A Framework on Fully Distributed State Estimation and Cooperative Stabilization of LTI Plants
Peihu Duan, Yuezu Lv, Guanghui Wen, Maciej Ogorzałek
TL;DR
This work tackles fully distributed state estimation and cooperative stabilization for a multi-agent LTI plant connected by a directed graph. It introduces a novel fully distributed estimator–controller framework in which each node runs an output estimator with an adaptive coupling gain and a local observer, coordinated through local interactions so that the estimates converge to the global state and the plant stabilizes, while the global topology information is not required. Key contributions include: (i) fully distributed state estimation and stabilization over directed graphs, (ii) adaptive coupling gains to replace dependence on global topology, (iii) distributed LMIs for gains design, (iv) extension to pure state estimation, and (v) a sigma-modification robust design and accompanying proofs, validated by simulations on planar transportation and large sensor networks. This framework enhances scalability and resiliency in swarm-like multi-agent systems by avoiding central coordination and reducing communication frequency while maintaining stability and performance under disturbances.
Abstract
How to realize high-level autonomy of individuals is one of key technical issues to promote swarm intelligence of multi-agent (node) systems with collective tasks, while the fully distributed design is a potential way to achieve this goal. This paper works on the fully distributed state estimation and cooperative stabilization problem of linear time-invariant (LTI) plants with multiple nodes communicating over general directed graphs, and is aimed to provide a fully distributed framework for each node to perform cooperative stabilization tasks.
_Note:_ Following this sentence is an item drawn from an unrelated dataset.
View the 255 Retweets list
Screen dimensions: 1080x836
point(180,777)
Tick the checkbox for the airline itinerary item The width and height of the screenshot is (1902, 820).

First, by incorporating a novel adaptive law, a consensus-based estimator is designed for each node to obtain the plant state based on its local measurement and local interaction with neighbors, without using any global information of the communication topology. Subsequently, a local controller is developed for each node to stabilize the plant collaboratively with performance guaranteed under mild conditions. Specifically, the proposed method only requires that the communication graph be strongly connected, and the plant be collectively controllable and observable. Further, the proposed method can be applied to pure fully distributed state estimation scenarios and modified for noise-bounded LTI plants. Finally, two numerical examples are provided to show the effectiveness of the theoretical results.